Check Completeness of a Binary Tree

update Dec 25, 16:19

LeetCode

Given a binary tree, determine if it is a complete binary tree.

Definition of a complete binary tree from Wikipedia: In a complete binary tree every level, except possibly the last, is completely filled, and all nodes in the last level are as far left as possible. It can have between 1 and 2h nodes inclusive at the last level h.

Example 1:

Input: [1,2,3,4,5,6]
Output: true
Explanation: Every level before the last is full (ie. levels
  with node-values {1} and {2, 3}), and all nodes in the last
  level ({4, 5, 6}) are as far left as possible.

Example 2:

Input: [1,2,3,4,5,null,7]
Output: false
Explanation: The node with value 7 isn't as far left as possible.

Note:

The tree will have between 1 and 100 nodes.

Basic Idea:

我们注意到，如果一个树是完全二叉树，那么在BFS的过程中，一旦我们遇到null，后面就不可以有不是null的node，我们可以利用这一性质。
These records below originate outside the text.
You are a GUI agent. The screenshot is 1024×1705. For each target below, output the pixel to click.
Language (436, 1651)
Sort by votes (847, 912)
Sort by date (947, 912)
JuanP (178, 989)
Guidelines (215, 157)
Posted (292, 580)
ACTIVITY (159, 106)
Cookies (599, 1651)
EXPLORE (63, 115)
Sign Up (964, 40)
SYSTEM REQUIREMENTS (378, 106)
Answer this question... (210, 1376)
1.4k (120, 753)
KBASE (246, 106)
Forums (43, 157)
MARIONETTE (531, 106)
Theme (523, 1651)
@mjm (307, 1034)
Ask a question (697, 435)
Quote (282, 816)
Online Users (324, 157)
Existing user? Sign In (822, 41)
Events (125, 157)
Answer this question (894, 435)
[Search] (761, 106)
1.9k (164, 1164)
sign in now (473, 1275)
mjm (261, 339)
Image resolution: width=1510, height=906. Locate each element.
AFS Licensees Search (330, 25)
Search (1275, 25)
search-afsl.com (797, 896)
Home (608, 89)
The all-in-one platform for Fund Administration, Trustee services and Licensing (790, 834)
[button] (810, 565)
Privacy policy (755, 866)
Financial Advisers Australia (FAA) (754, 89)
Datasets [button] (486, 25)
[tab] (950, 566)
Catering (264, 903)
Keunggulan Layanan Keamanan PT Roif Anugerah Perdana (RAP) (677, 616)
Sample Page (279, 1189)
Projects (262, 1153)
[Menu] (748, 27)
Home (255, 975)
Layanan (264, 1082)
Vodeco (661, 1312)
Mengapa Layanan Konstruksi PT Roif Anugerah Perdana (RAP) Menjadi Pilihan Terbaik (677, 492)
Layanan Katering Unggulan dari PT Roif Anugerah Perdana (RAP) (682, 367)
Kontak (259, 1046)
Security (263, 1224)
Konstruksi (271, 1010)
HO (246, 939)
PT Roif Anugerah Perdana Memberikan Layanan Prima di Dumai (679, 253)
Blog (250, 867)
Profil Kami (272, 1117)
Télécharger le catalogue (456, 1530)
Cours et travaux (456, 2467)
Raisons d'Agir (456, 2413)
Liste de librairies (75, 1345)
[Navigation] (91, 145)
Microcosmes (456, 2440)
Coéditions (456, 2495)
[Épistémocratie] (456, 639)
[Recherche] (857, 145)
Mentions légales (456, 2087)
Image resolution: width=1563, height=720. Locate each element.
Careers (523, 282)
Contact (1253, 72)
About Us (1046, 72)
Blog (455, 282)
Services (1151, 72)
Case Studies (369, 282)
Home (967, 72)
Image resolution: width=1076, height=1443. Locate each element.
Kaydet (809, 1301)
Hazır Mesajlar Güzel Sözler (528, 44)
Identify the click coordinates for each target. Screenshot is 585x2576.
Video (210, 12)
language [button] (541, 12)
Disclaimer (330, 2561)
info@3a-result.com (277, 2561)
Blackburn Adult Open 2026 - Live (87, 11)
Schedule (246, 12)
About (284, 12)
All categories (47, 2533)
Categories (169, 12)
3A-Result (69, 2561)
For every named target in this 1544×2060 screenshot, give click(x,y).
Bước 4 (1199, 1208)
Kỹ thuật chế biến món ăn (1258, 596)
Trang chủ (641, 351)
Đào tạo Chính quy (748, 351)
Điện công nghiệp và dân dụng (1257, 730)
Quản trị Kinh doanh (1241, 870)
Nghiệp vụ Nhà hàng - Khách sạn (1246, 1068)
简单来说就是写一个BFS，用一个boolean标记是否已经见过null，如果见过，当我们再遇到非null时直接返回false；

• Java Code:

  class Solution {
    public boolean isCompleteTree(TreeNode root) {
        Deque<TreeNode> queue = new LinkedList<>();
        queue.offerLast(root);
        boolean seenNull = false;
        while (! queue.isEmpty()) {
            TreeNode currNode = queue.pollFirst();
            if (currNode == null) {
                seenNull = true;
                continue;
            } else if (seenNull) {
                return false;
            } 
            queue.offerLast(currNode.left);
            queue.offerLast(currNode.right);
        }
        return true;
    }
  }
  

还有一种dfs的解法，没有这么直观，需要仔细分情况判断不符合条件的情况。

• Java Code:

  class Solution {
    private class Ret {
        boolean isFull;
        int height;
        public Ret(int height, boolean isFull) {
            this.isFull = isFull;
            this.height = height;
        }
    }
  
    public boolean isCompleteTree(TreeNode root) {
        Ret ret = helper(root);
        if (ret == null) return false;
        else return true;
    }
  
    private Ret helper(TreeNode root) {
        if (root == null) return new Ret(0, true);
        Ret l = helper(root.left);
        Ret r = helper(root.right);
        if (l == null || r == null) return null;
        if (l.height < r.height) return null;
        if (! l.isFull && l.height == r.height) return null;
        if (! l.isFull && ! r.isFull) return null;
        if (l.height > r.height + 1) return null;
        return new Ret(l.height + 1, l.isFull && r.isFull && l.height == r.height);
    }
  }